Available data Block Start

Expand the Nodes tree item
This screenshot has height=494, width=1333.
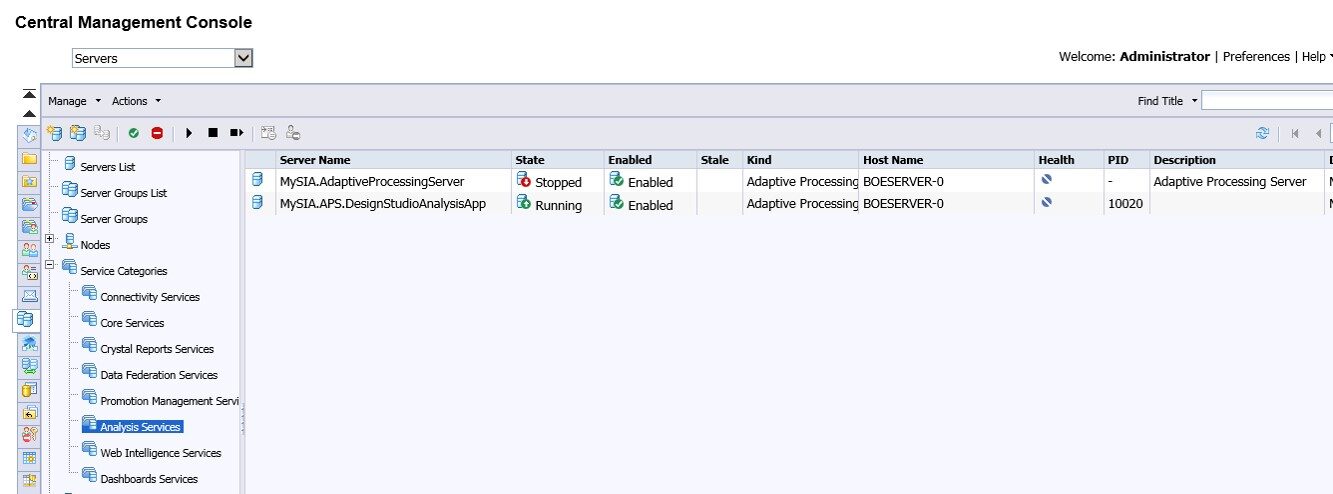click(x=50, y=238)
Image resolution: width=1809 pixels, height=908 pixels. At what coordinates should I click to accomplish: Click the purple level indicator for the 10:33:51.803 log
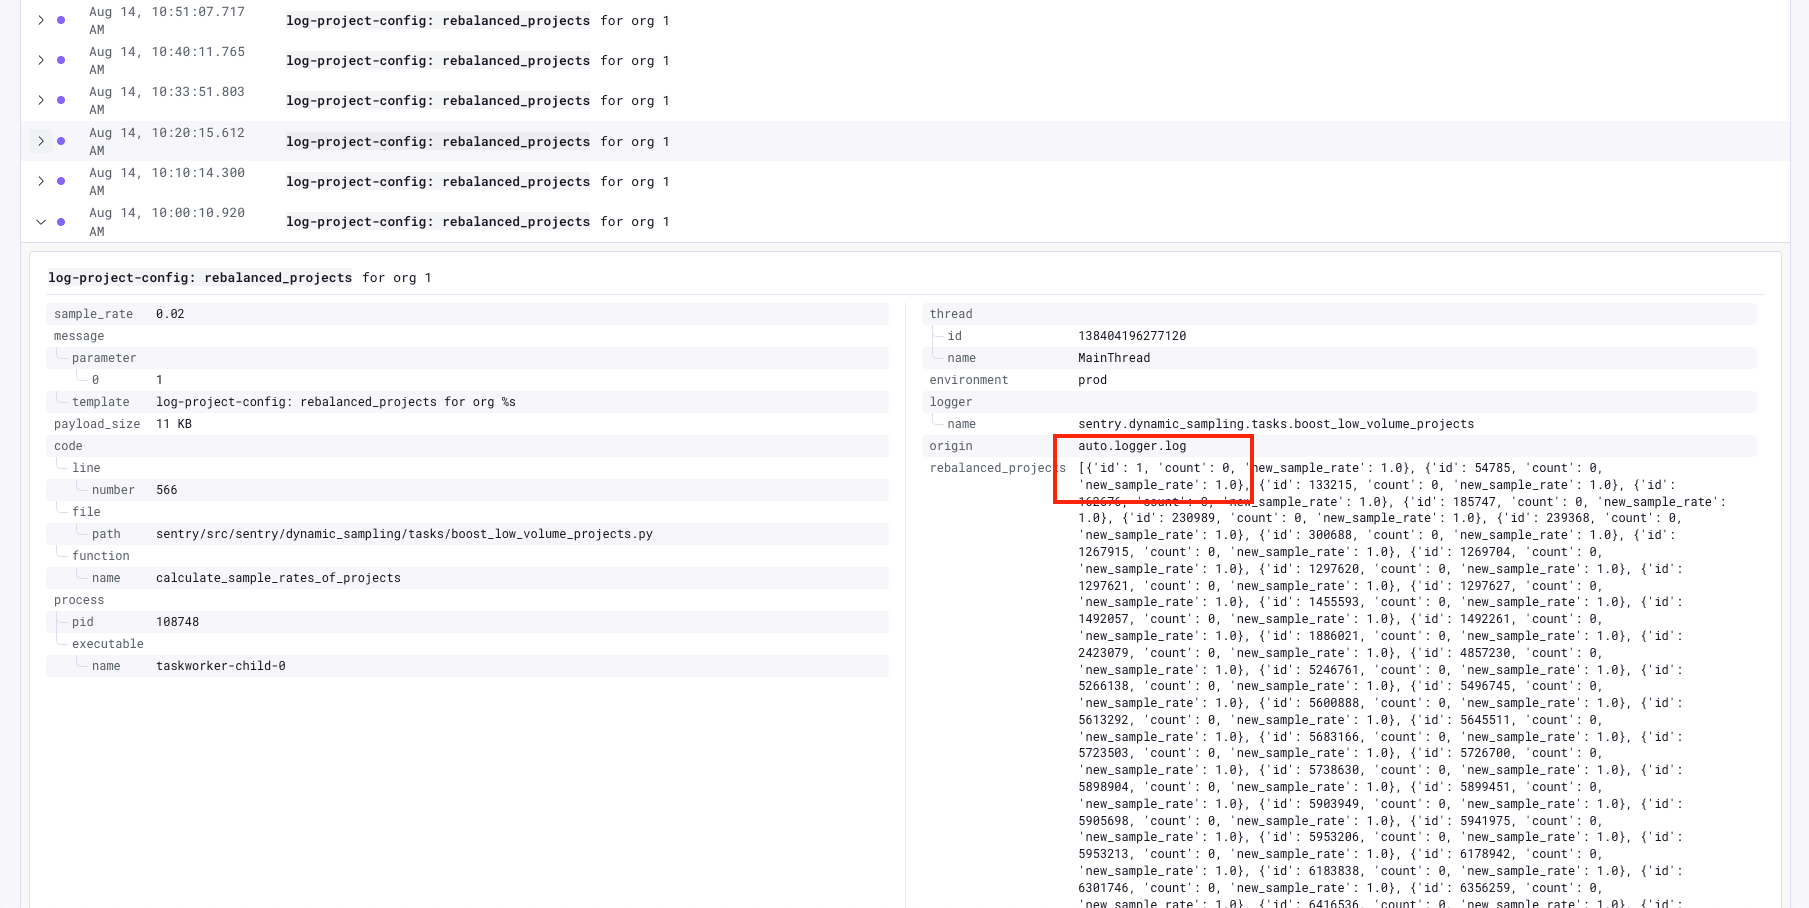(x=61, y=100)
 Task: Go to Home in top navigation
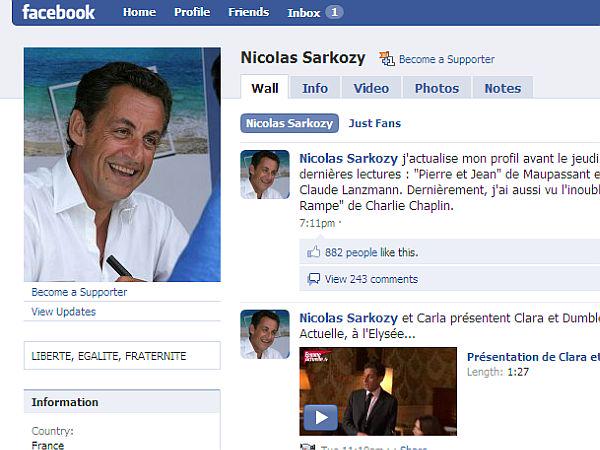139,13
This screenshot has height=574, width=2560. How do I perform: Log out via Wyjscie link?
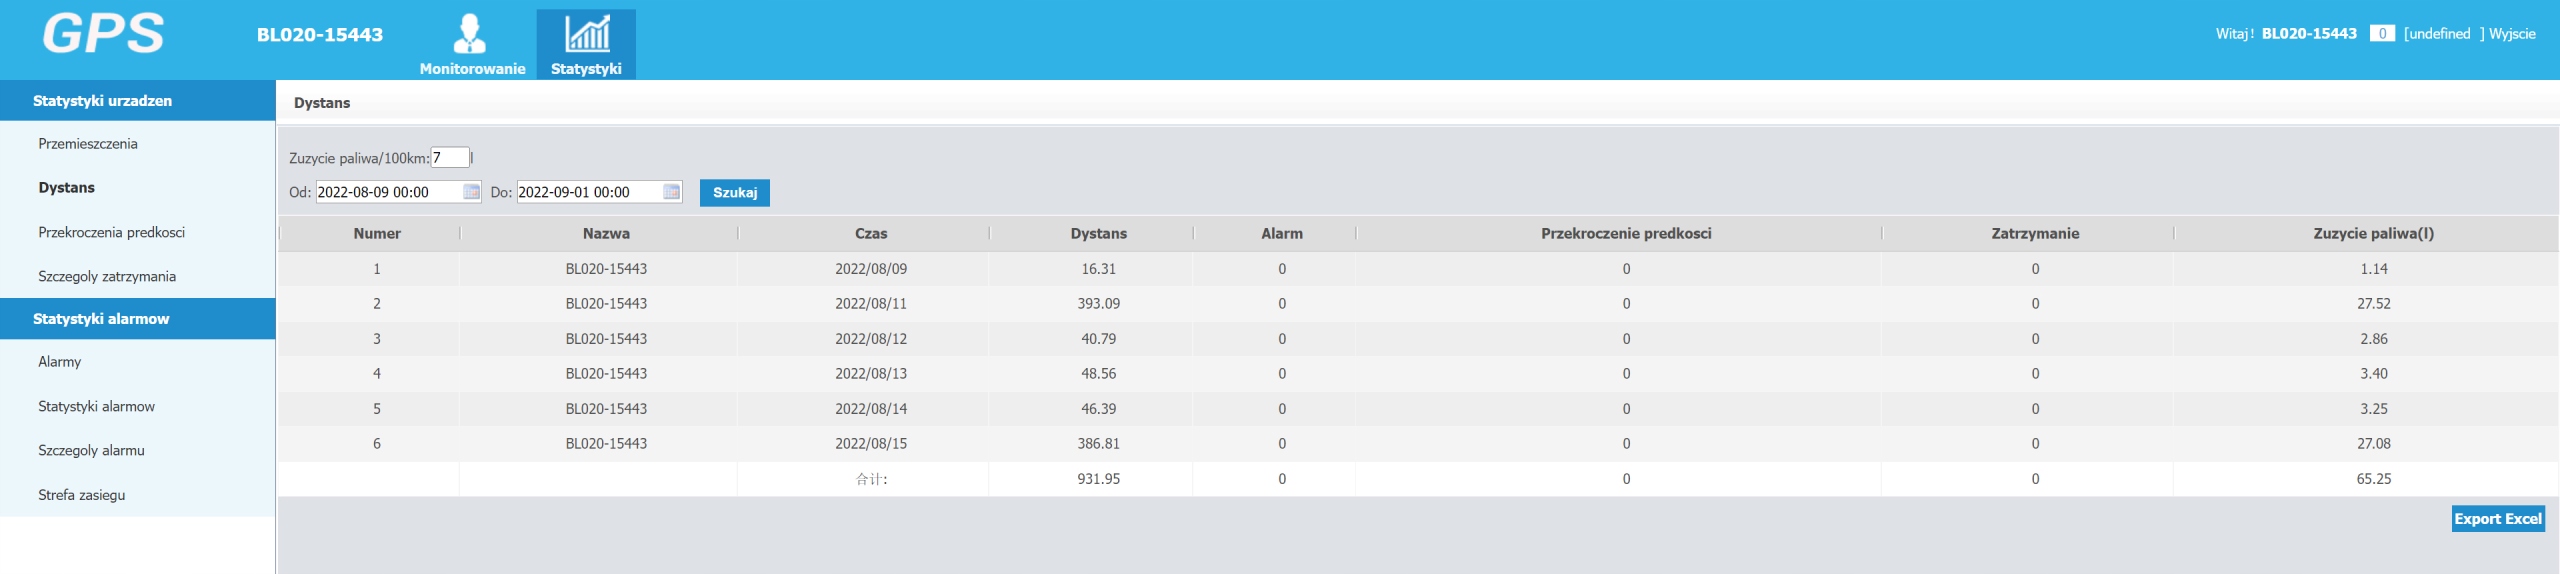(2512, 34)
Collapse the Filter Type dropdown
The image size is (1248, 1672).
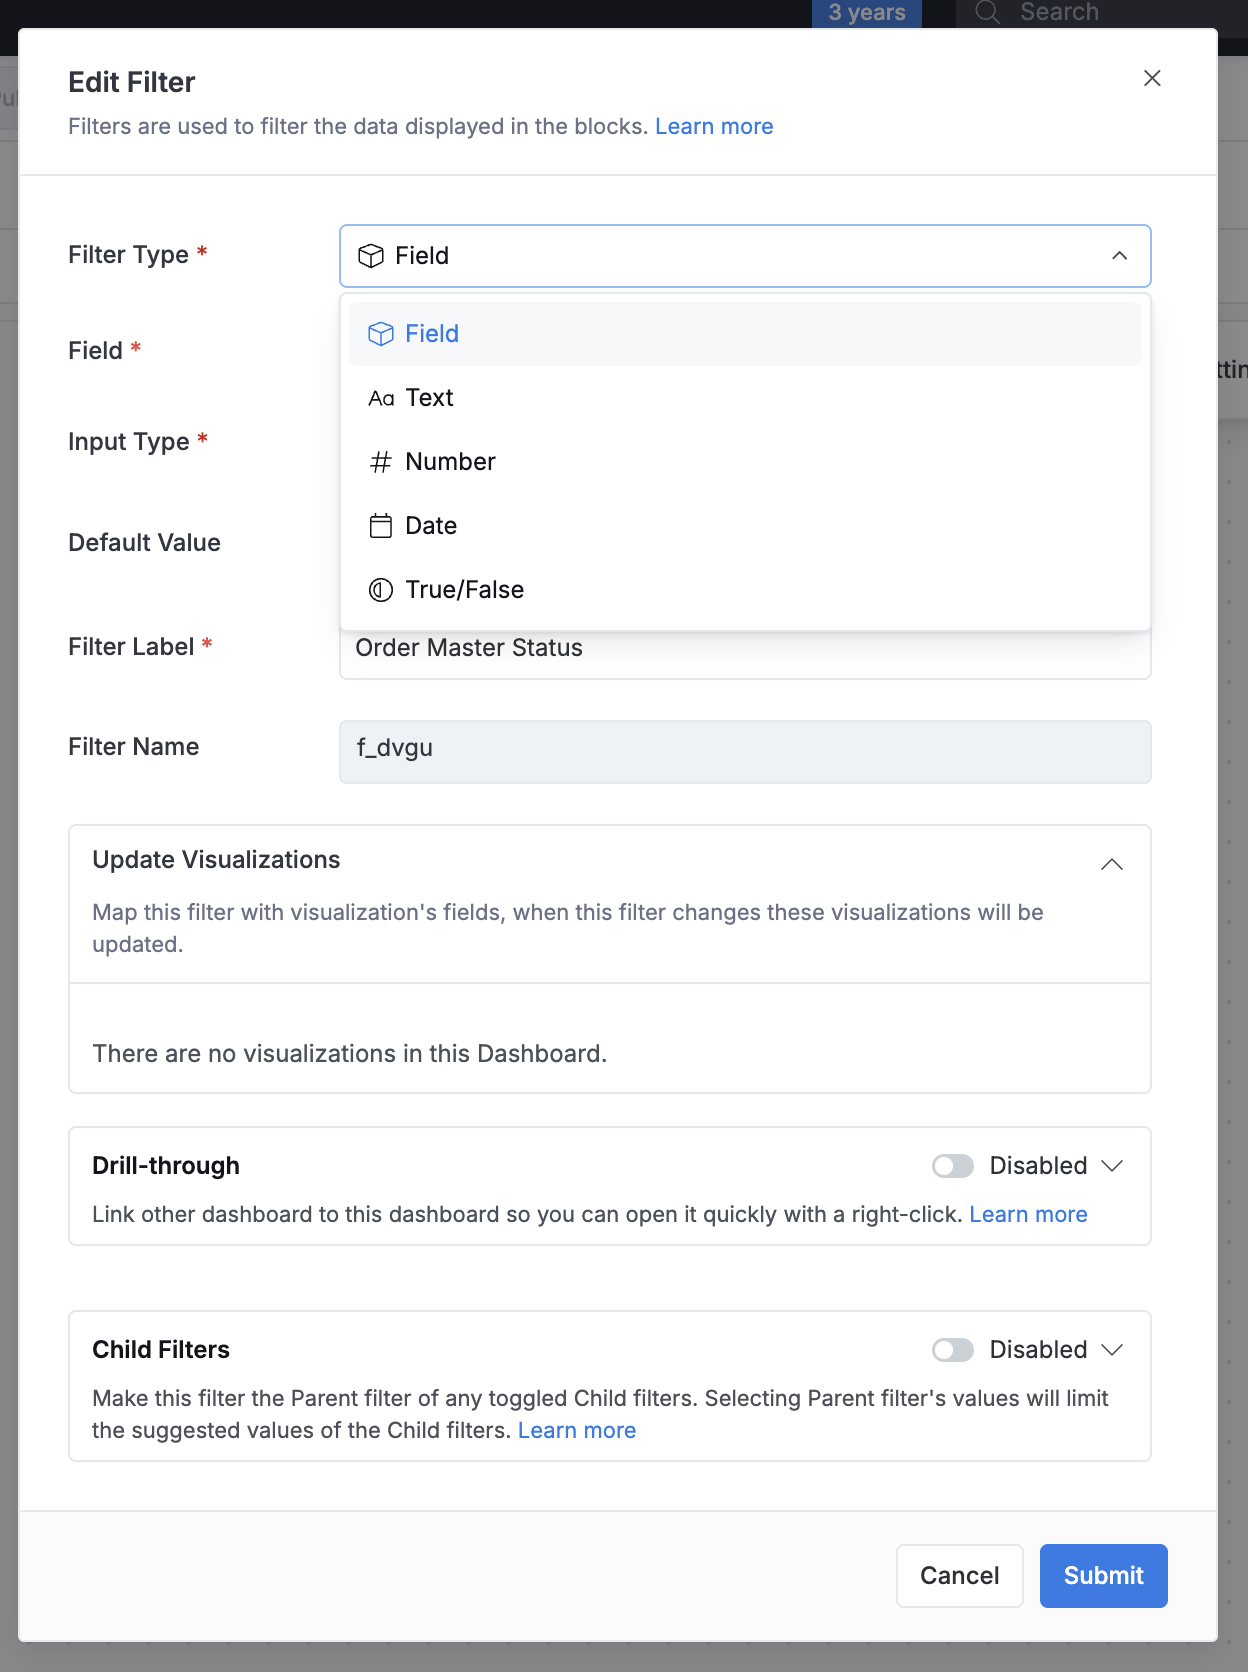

Available data Block End

- [The task] When you copy the data, keep every line exact and leave out each picture.

- [Answer space]
Expand the Nodes tree item
This screenshot has height=494, width=1333.
click(x=50, y=238)
Image resolution: width=1809 pixels, height=908 pixels. At what coordinates should I click to accomplish: Click the purple level indicator for the 10:33:51.803 log
(x=61, y=100)
 Task: Go to Home in top navigation
139,13
This screenshot has height=574, width=2560. How do I perform: Log out via Wyjscie link?
(2512, 34)
Collapse the Filter Type dropdown
The image size is (1248, 1672).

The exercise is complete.